Jason Mercer, 44, and Alexandru Murgeanu, 22, died when a lorry ploughed into their stationary vehicles on a stretch of smart motorway on the M1 near Sheffield on June 7 2019.
Prezemyslaw Zbigniew Szuba, 40, admitted two counts of causing death by driving without due care and attention when he appeared at Sheffield Magistrates' Court last month.
Claire Mercer, Mr Mercer’s wife, has mounted a prominent campaign against smart motorways since her husband's death.
She says he would not have died if there had been a hard shoulder.
After Szuba last appeared in court, Mrs Mercer said she will use her victim personal statement to the crown court to argue that the trucker should be spared jail.
The magistrates’ court heard how Mr Mercer, from Rotherham, and Mr Murgeanu, from Mansfield, had been involved in a "minor bump" on the northbound carriageway of the M1, between junctions 34 and 35, and had stopped in the slow lane.
Szuba’s Mercedes HGV "ploughed into both vehicles," the court heard.
Prosecutors said the lorry was not speeding and there was no suggestion that the defendant had been drinking or was on drugs.
Nicola Hale, defending, said her client had only just joined the motorway at junction 34 and it was only for a matter of seconds that the (stationary) vehicles were visible".
She said the evidence in the case showed Szuba was driving "normally" and well within the speed limit just before the crash.
During the sentencing, Judge Jeremy Richardson QC said it was not his role to conduct a public inquiry into the controversial highways, but said: "A hard shoulder strikes me as analogous to the emergency doors on an aeroplane or lifeboats on ships.

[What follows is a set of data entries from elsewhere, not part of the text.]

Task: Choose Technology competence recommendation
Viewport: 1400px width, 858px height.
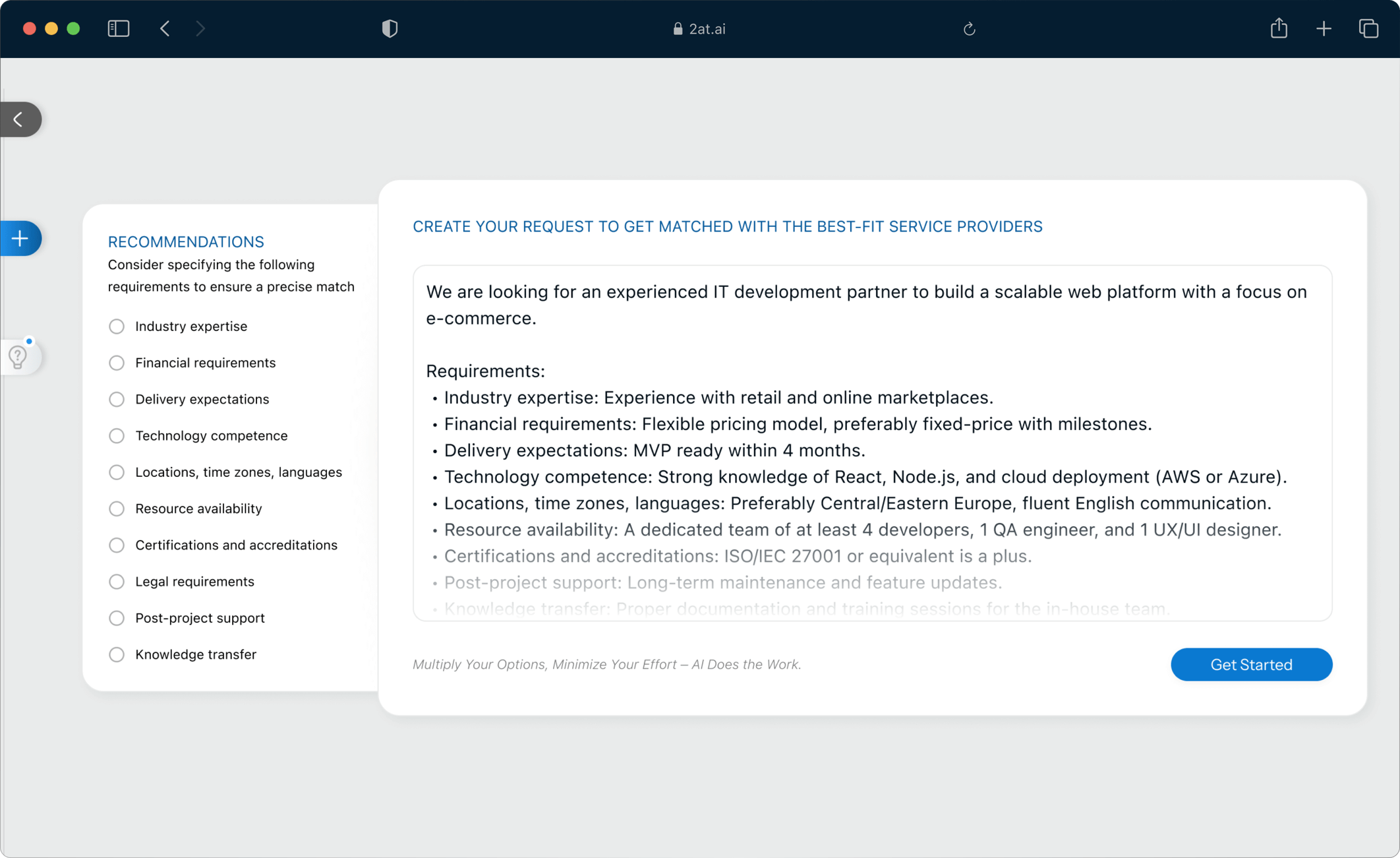Action: tap(117, 436)
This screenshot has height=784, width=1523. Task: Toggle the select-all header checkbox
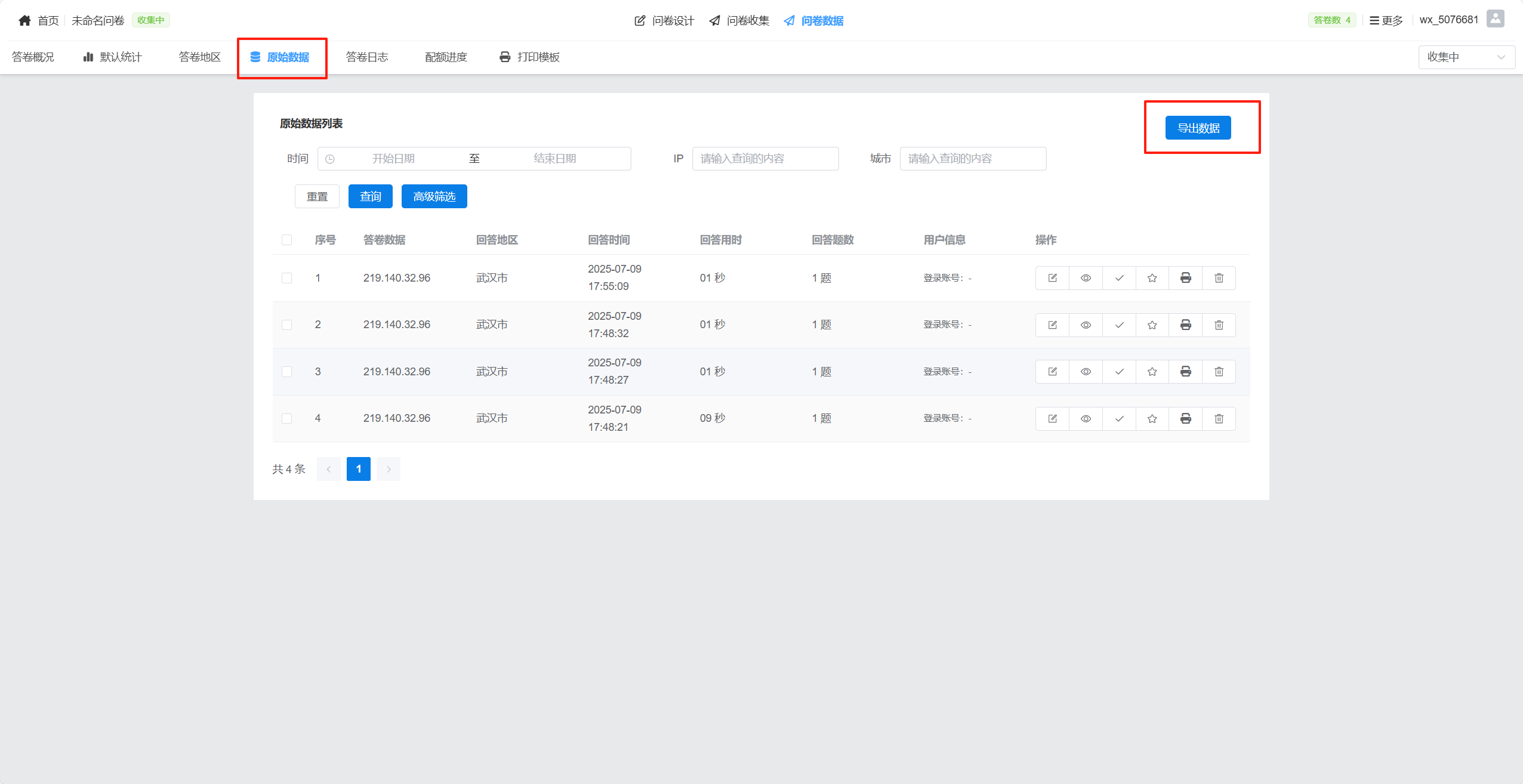click(x=286, y=240)
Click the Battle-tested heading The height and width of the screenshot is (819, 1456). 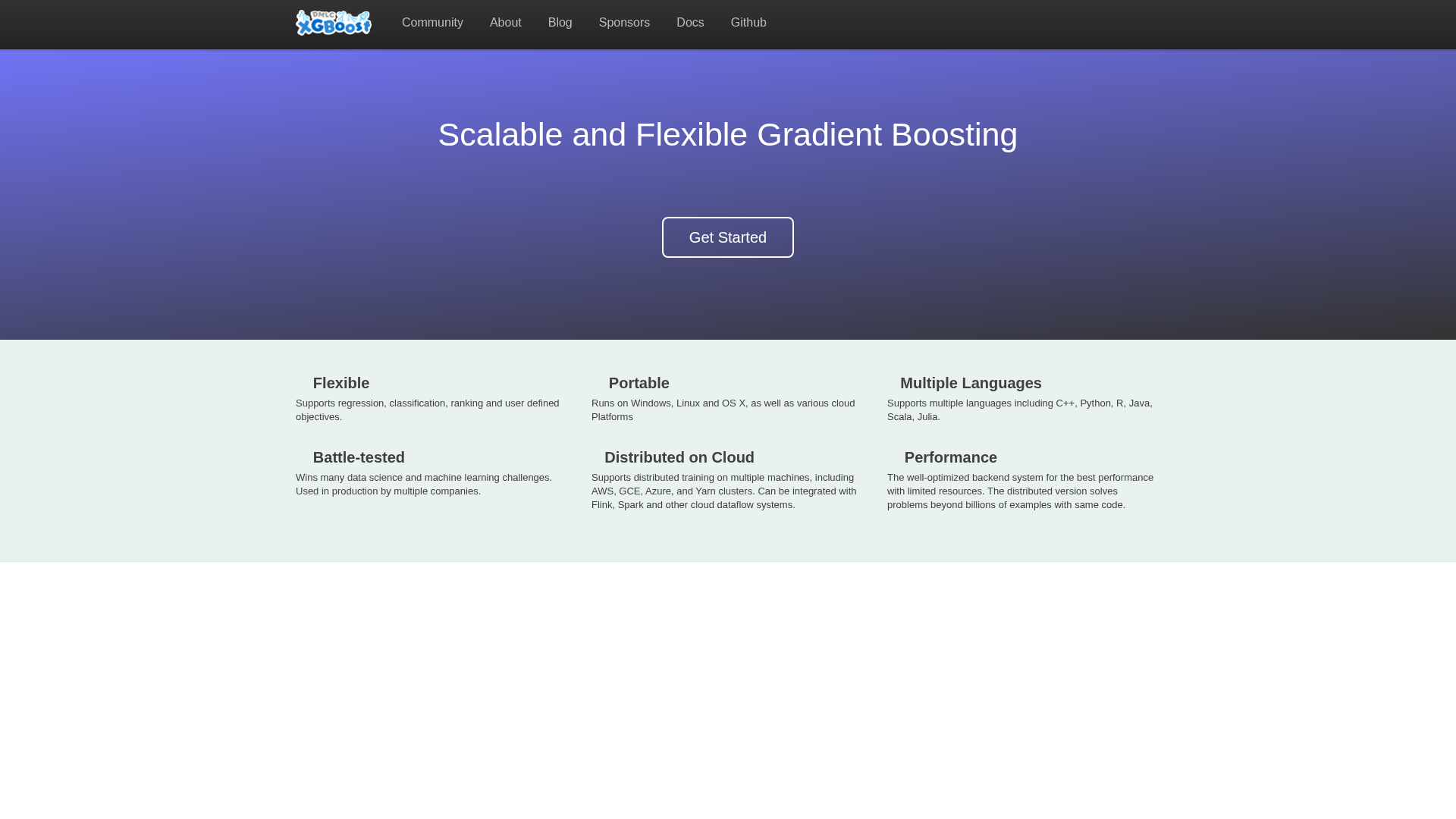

"One never hopes ever to use them, and most of the time you never do. But they're there."
Speaking outside court, widow Claire Mercer said: "We don't believe the correct person is taking responsibility for this massive detrimental effect on ours and so many other people's lives.
"The events of June 7 2019 would not have taken place if there had been a hard shoulder and Highways England was run with the correct priorities in mind - not concentrating on who wins the next big contract.
"An agenda genuinely concerned with avoiding future deaths is not served by a pretend review and 18 compromises that wouldn't have saved any of 40-plus people killed by smart motorways or by jailing the wrong person."